6. Standalone Performance Study
- Yes, a standalone (algorithm only) performance study was conducted.
- The "Performance Analysis" section describes evaluating Advanced Reconstruction's ability to reproduce ground truth images using objective metrics (NMSE, SSIM) without human reader involvement for the primary comparison. The "Contrast-to-Noise Ratio Validation" also measured objective image characteristics (CNR) of the algorithm's output.
7. Type of Ground Truth Used
Study Component | Type of Ground Truth |
---|---|
Performance Analysis | Reference-based metrics: A set of images including Swoop data, high field images, and synthetic contrast images was used as ground truth target images. Test input data (synthetic k-space generated from the target images) was reconstructed and compared to this ground truth. This is a form of derived/computed ground truth based on ideal or high-quality reference scans and synthetic generation. |
Contrast-to-Noise Ratio (CNR) Validation | Pathologies in images were annotated and reviewed by two ABR-certified radiologists. The CNR was measured between these annotated pathologies and healthy white matter. This implicitly uses expert consensus/annotation for identifying and defining the regions of interest for ground truth comparison. However, the "ground truth" for the improvement in CNR is the Linear Reconstruction itself. |
Advanced Reconstruction Image Validation | The reference standard for comparison was Linear Reconstruction. The "ground truth" here is human expert assessment (radiologists' ratings) of relative image quality and diagnostic consistency between the Advanced and Linear reconstructions, treating Linear Reconstruction as the baseline for comparison. |
8. Sample Size for the Training Set
- The document states that the test dataset was "entirely independent from the dataset used for model training."

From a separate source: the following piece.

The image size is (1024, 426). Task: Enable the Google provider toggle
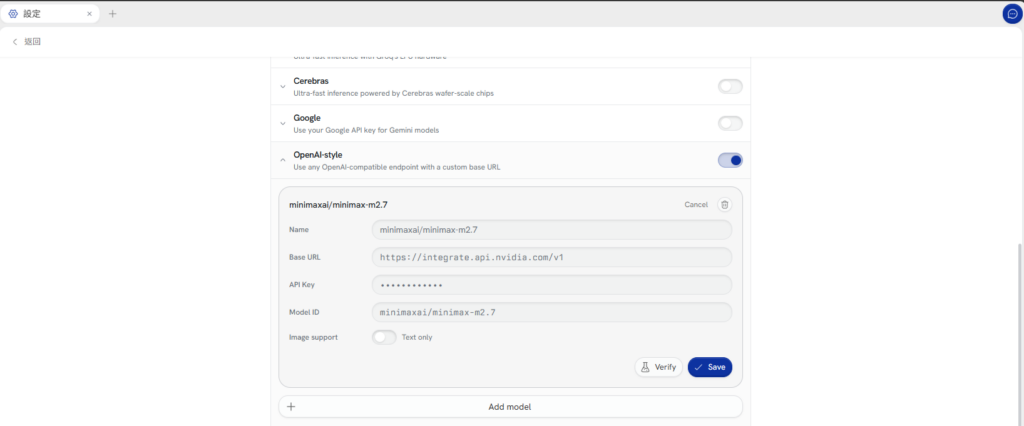(730, 123)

- However, the specific sample size or characteristics of the training set are not provided in this document.
9. How the Ground Truth for the Training Set was Established
- The document states: "In all cases, models are trained and validated with MRI data and images as the only inputs and outputs" and "Advanced Reconstruction was performed using a test dataset entirely independent from the dataset used for model training."

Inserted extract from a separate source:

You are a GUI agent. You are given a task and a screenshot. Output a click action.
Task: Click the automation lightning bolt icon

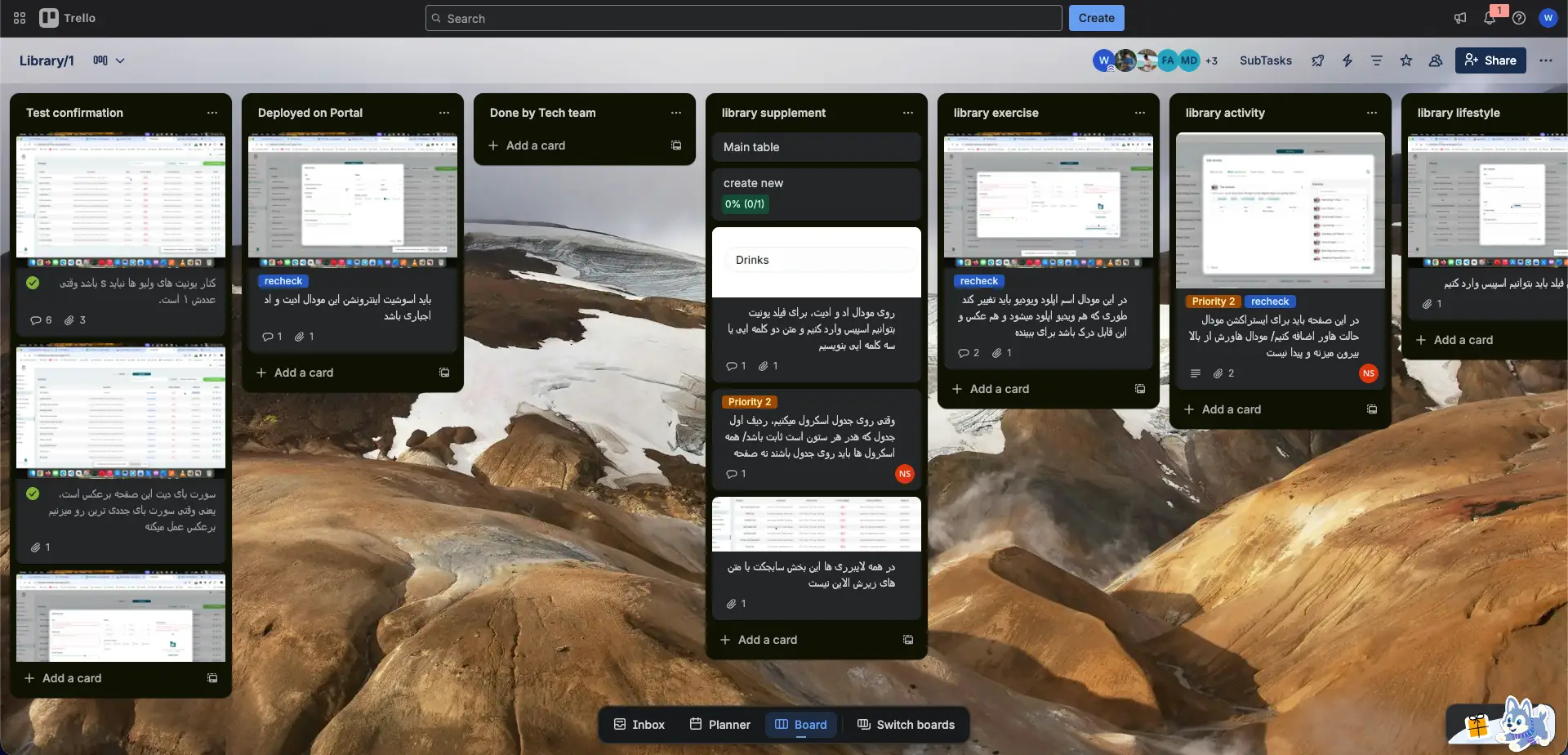(x=1348, y=60)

- Similar to the training set sample size, the establishment of ground truth for the training set is not detailed in the provided document. It can be inferred that if high-field or synthetically derived images were used for validation, similar methods might have been used for training, but this is not explicitly stated.

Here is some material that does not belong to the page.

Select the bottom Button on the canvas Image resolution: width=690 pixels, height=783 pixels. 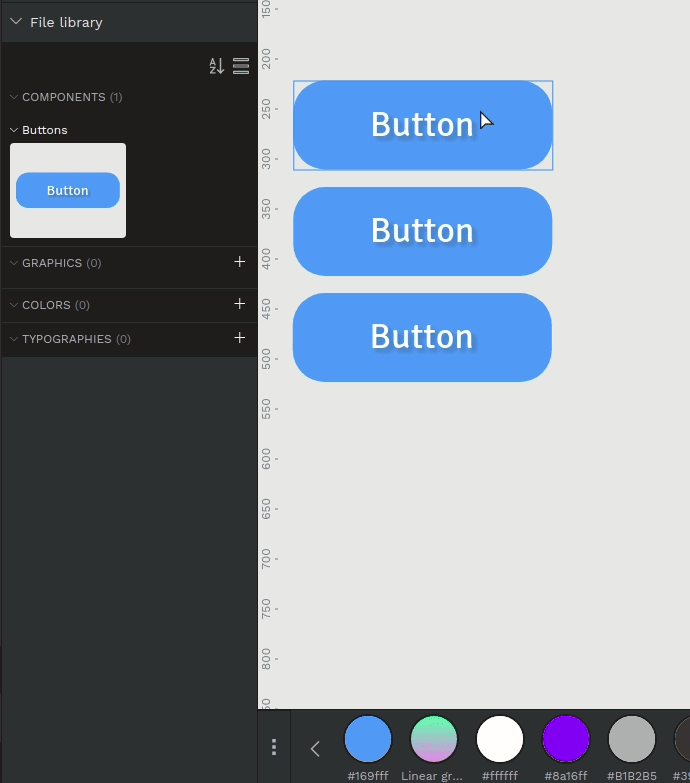tap(422, 337)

§ 892.1000 Magnetic resonance diagnostic device.
(a)
Identification. A magnetic resonance diagnostic device is intended for general diagnostic use to present images which reflect the spatial distribution and/or magnetic resonance spectra which reflect frequency and distribution of nuclei exhibiting nuclear magnetic resonance. Other physical parameters derived from the images and/or spectra may also be produced. The device includes hydrogen-1 (proton) imaging, sodium-23 imaging, hydrogen-1 spectroscopy, phosphorus-31 spectroscopy, and chemical shift imaging (preserving simultaneous frequency and spatial information).(b)
Classification. Class II (special controls). A magnetic resonance imaging disposable kit intended for use with a magnetic resonance diagnostic device only is exempt from the premarket notification procedures in subpart E of part 807 of this chapter subject to the limitations in § 892.9.